→ **WHAT NEEDS TO BE DONE**
Continue the passage below about Ruxandra's years in Germany, picking up after its last sentence.

→ **TEXT PASSAGE**
+++
Through the most difficult early years of her more than two decades in Germany, Ruxandra says she could see a chance for herself to create something better than anything that Romania could offer.
Eventually, after the couple had moved to Hesse, a male partner of one of the migrant IT specialists who was also affected by the ban on work approached the government and demanded change.
“He went up to Berlin and said: Do you want us all to be alcoholics? You have to allow us to work – we’re all educated people,” she says. After a successful campaign, the rules were changed in 2003, paving the way for people like Ruxandra to finally find employment.
The second she was able to, she took up a job as a private day-care worker, and then at a Gymnasium, or grammar school. The day their permanent residency permits came through, she bought a newspaper and looked for a house to buy, because she hated the idea of paying rent.
Sooner or later, she saw an opportunity to help other migrants who were struggling like she did. She took her hard-won language skills and set up an online German language school.
+++
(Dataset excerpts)
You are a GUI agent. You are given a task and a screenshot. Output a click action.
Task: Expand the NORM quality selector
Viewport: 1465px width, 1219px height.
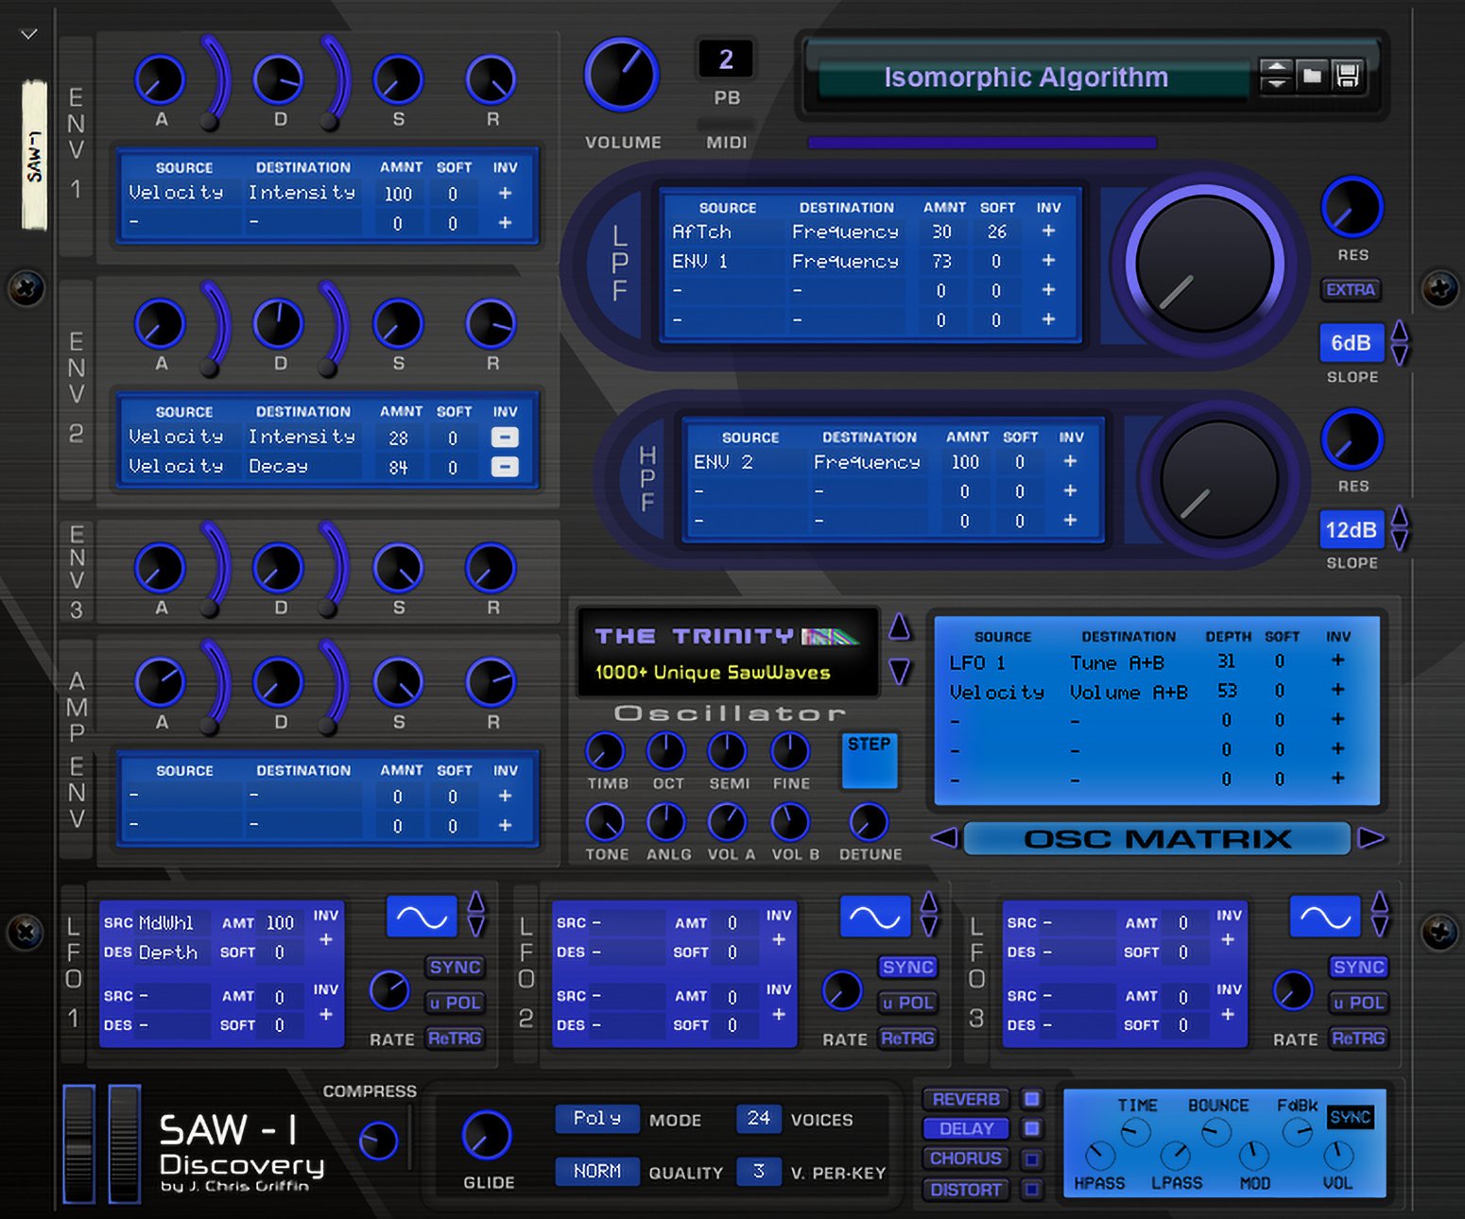pos(597,1172)
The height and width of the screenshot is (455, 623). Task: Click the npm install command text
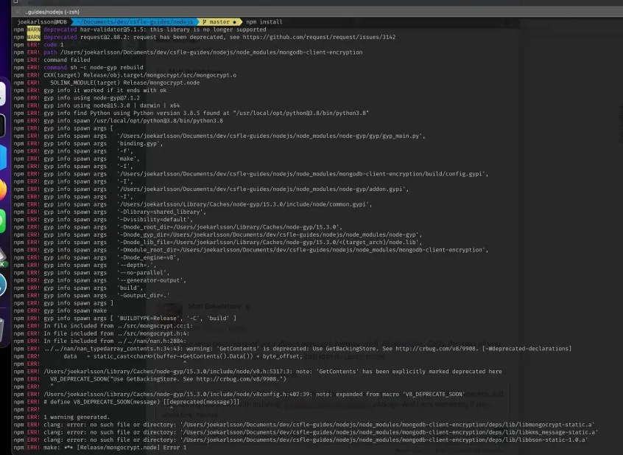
+++
→ **RESPONSE FOR THIS EXERCISE**
Her specialism, she says, is helping people who need to pass exams in order to study or stay in the country. In 2020, she helped several British people achieve the B1 certificate they needed to apply for citizenship before the Brexit cut-off date.
“It’s something that I was born to do,” Ruxandra says. “It took long years and long hours of work to be able to teach a language that I never learnt in school, but I learn every day, even now, with my students.”
For teacher Kim in Frankfurt, who moved from Japan to be with her partner, the game-changer was making her own set of friends through expat groups like InterNations, book clubs and social media communities.
“It was one of my New Year’s resolutions, actually, after the great lockdown of last winter, to make my own circle of friends,” she says. “Victor’s like, Why can’t you just be friends with my friends? And I say, then I’m totally dependent on you. So I’ve made an active choice and since January I’ve been going out on the weekends, just trying to round out my life.”
Chris in North Rhine-Westphalia, who left his farm in Spain, also sees the challenges as an opportunity and is determined to make it work.
“10 years is not a long time,” he says. “15 years is not a long time, 20 years is not a long time in the grand scheme of things. And you can do so much in that amount of time, and experience so much, and it’s only something that will improve your life.”
What the future holds
So, what’s next for this group of couples who are making their lives in Germany, and will they choose to stay?
Kim and Victor are planning to spend half their year in sunnier climates – ideally near a beach – but say they will likely spend summers in Germany for the rest of their lives.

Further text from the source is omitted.